2.4.3. Sodium dodecyl sulfate–polyacrylamide gel electrophoresis (SDS-PAGE)

To confirm the formation of covalent bonding, the electrophoretic profiles of conjugate samples were examined by the method of Laemmli (1970) with minor modifications. Rice protein hydrolysates and their conjugates were dispersed in the loading buffer containing 0.5 M Tris-HCl (pH 6.8), 1% sodium dodecyl sulfate (SDS), 5% (v/v) β-mercaptoethanol, 1% (w/v) bromophenol blue, and 10% (v/v) glycerol. The mixtures were incubated in boiling water for 5 min, and after being cooled down to room temperature, it was centrifuged at 10,000 × g for 10 min.

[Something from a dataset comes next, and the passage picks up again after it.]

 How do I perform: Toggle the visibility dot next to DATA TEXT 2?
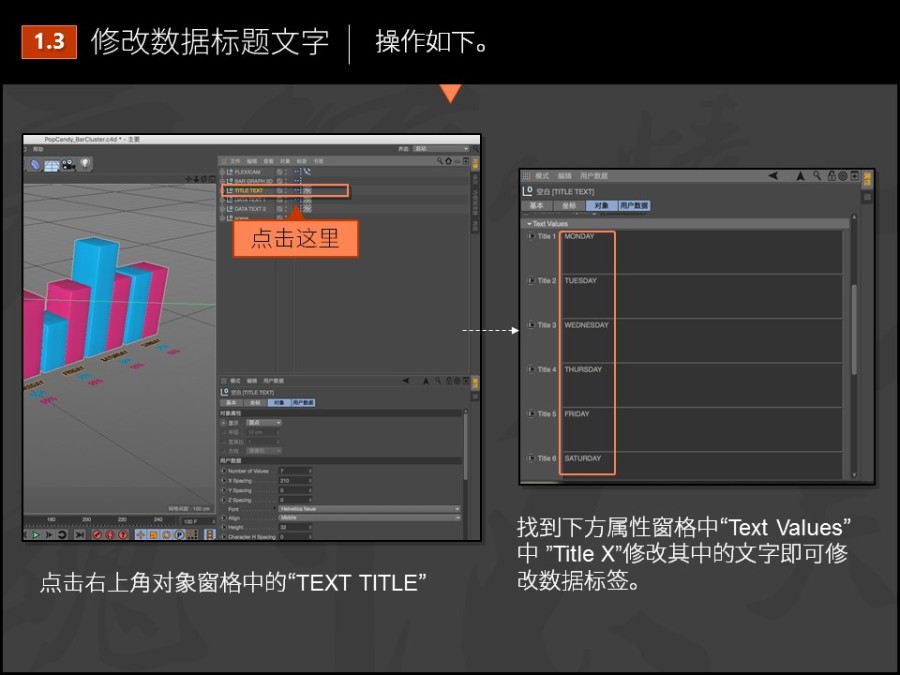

The conjugate samples (containing 30 μg of protein), along with standard protein marker (5–245 kDa), were subjected to SDS-PAGE run at a constant voltage of 80 V. After electrophoresis, the gels have stained with a solution containing 0.5% (w/v) Coomassie Brilliant Blue R-250, 60% (v/v) methanol and 5% (v/v) acetic acid for 3 h and were then detained in the solution containing 60% (v/v) methanol and 5% (v/v) acetic acid for 4 h.